Shiri (쉬리, Swiri) is a 1999 Korean film written and directed by Kang Je-gyu.

Shiri was the first Hollywood-style big-budget action film to be produced in the "new" Korean film industry (i.e. after Korea's major economic boom in the Nineties). Created as a deliberate homage to the "high-octane" action cinema made popular by Hollywood through the Eighties, it also contains a story that draws on strong Korean national sentiment to fuel its drama. Much of the film's visual style shares that of the Asian action cinema, and particularly Hong Kong action cinema, of John Woo, Tsui Hark, Ringo Lam, and the relentless pace of the second unit directors, like Vic Armstrong and Guy Hamilton, in the James Bond films.

The movie was released under the name Shiri outside of South Korea; inside Korea, the title was spelled Swiri. The name refers to Coreoleuciscus splendidus, a fish found in Korean fresh-water streams.
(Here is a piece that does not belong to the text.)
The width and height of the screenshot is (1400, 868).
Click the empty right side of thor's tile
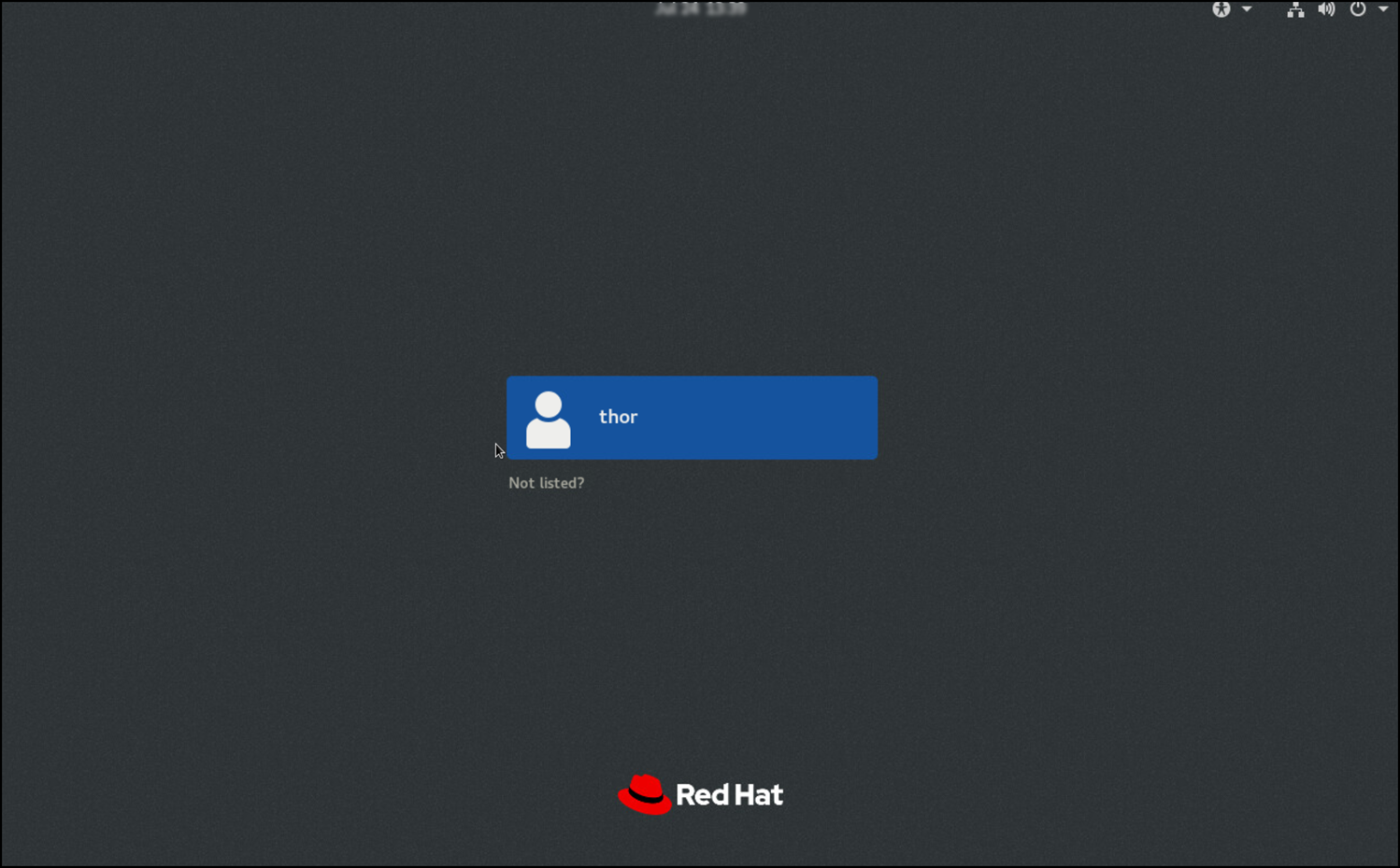click(794, 418)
At one point Park has a monologue wherein he describes how the waters from both North and South Korea flow freely together, and how the fish can be found in either water without knowing which it belongs to. This ties into the film's ambitions to be the first major-release film to directly address the still-thorny issue of Korean reunification.

By the time the first line of dialogue is uttered, the dead bodies in ''Shiri'' are almost too many to count. Heads have been severed and blown off, throats slit, bellies stabbed, and all of this mayhem takes place between people who are ostensibly on the same side. The opening scenes visit an elite North Korean training camp run on brutally Darwinian principles, where you learn to kill by killing your classmates. Its top graduate is a woman named Hee, who goes off to South Korea to make use of her education by shooting various scientists and politicians in the neck.